Pumpkin Soup

1 large onion, peeled & diced
2 stalks celery, diced
1 cup carrots, peeled & sliced into ¼ inch rounds
2 tablespoons canola or vegetable oil
1 quart chicken or vegetable stock (divided)
2 cups cooked fresh pumpkin or canned
½ teaspoon cinnamon
¼ teaspoon ground cloves
1 cup light cream, half & half, or milk

1. Sauté onions, celery, & carrots in oil until onions and celery soften — about 5 minutes
2. Add 2 cups chicken stock and bring to a boil. Simmer for about ten minutes, or until the carrots are tender. Remove from heat.
3. To a blender add:
1 cup cold chicken stock, 1 cup cold cooked pumpkin (fresh or canned), ½ of the cooked onion, celery, & carrots, cover and blend until smooth – about 30 – 45 seconds. You may have to stop the blender and scrape the sides.
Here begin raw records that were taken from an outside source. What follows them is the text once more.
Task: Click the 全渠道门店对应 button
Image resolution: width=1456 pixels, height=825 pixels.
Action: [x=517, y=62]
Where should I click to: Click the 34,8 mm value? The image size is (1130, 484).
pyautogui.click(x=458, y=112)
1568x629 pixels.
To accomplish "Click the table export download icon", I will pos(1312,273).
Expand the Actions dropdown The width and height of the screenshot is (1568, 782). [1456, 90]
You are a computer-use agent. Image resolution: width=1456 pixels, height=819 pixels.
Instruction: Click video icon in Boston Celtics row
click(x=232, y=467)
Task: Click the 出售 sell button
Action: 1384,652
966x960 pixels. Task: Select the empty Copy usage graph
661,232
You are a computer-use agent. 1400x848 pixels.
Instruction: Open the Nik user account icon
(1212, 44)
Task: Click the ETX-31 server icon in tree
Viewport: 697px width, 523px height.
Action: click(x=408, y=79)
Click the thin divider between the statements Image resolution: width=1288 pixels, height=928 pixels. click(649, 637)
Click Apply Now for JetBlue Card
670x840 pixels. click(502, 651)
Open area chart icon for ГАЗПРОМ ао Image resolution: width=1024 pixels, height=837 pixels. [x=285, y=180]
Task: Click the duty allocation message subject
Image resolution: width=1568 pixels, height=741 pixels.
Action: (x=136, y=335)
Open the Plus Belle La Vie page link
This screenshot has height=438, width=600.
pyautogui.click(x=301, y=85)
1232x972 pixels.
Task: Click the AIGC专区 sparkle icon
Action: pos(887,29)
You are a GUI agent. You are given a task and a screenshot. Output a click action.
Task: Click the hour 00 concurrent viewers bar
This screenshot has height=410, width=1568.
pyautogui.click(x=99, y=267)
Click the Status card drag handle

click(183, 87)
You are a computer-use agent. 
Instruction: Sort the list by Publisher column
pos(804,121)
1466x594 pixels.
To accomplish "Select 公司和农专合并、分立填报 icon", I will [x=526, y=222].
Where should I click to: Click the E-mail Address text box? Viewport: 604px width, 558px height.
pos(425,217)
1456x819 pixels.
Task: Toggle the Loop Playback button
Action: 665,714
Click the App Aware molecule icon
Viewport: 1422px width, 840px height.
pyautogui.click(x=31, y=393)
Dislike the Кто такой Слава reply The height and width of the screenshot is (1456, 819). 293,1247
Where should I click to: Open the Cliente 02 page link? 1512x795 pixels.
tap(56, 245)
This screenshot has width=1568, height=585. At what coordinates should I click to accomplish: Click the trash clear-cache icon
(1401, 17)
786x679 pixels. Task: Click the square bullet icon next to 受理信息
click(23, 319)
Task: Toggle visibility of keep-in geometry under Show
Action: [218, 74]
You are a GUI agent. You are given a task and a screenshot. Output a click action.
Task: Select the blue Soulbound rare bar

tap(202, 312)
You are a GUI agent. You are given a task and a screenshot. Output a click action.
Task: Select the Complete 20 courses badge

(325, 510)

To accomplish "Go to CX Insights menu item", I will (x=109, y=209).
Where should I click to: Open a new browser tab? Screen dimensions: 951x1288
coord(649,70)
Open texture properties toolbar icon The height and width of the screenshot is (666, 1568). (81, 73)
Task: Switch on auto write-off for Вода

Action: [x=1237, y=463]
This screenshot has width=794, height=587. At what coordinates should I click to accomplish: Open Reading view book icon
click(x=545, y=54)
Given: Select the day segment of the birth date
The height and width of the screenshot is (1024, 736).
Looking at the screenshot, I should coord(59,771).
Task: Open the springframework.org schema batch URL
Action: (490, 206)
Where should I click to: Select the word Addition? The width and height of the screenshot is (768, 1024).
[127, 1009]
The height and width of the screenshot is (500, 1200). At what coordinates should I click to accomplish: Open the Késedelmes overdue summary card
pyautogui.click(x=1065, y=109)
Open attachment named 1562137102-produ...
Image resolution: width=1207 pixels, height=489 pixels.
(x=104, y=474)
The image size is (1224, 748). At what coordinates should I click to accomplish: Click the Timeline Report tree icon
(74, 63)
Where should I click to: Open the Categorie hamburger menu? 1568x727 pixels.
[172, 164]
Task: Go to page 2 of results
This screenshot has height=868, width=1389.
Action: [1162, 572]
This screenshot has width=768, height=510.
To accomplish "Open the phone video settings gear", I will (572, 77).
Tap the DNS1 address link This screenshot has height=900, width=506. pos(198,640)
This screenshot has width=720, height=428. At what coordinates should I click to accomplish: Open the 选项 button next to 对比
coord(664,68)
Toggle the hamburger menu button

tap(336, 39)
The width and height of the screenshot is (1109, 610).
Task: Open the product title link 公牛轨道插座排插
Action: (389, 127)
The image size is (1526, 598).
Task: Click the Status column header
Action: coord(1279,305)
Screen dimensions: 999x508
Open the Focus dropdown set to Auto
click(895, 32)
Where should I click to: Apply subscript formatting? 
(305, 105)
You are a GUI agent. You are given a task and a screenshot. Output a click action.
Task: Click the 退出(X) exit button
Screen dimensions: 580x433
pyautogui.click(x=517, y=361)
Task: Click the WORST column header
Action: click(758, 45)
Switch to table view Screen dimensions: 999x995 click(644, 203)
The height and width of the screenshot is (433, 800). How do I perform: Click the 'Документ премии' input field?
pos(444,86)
Pour into a 3 quart pan.
4. Add remaining cup of chicken stock and pumpkin to the blender, then add the remaining cooked onions, celery, carrot mixture and blend on high until smooth. Add to blended ingredients in pan.
5. Add: cinnamon and ground cloves. Stir well and heat on high until bubbling.
6. Add: 1 cup of light cream, half and half, or milk. Heat until hot, but do not boil.

Serve with crusty garlic bread and cheddar cheese for a quick hearty autumn supper.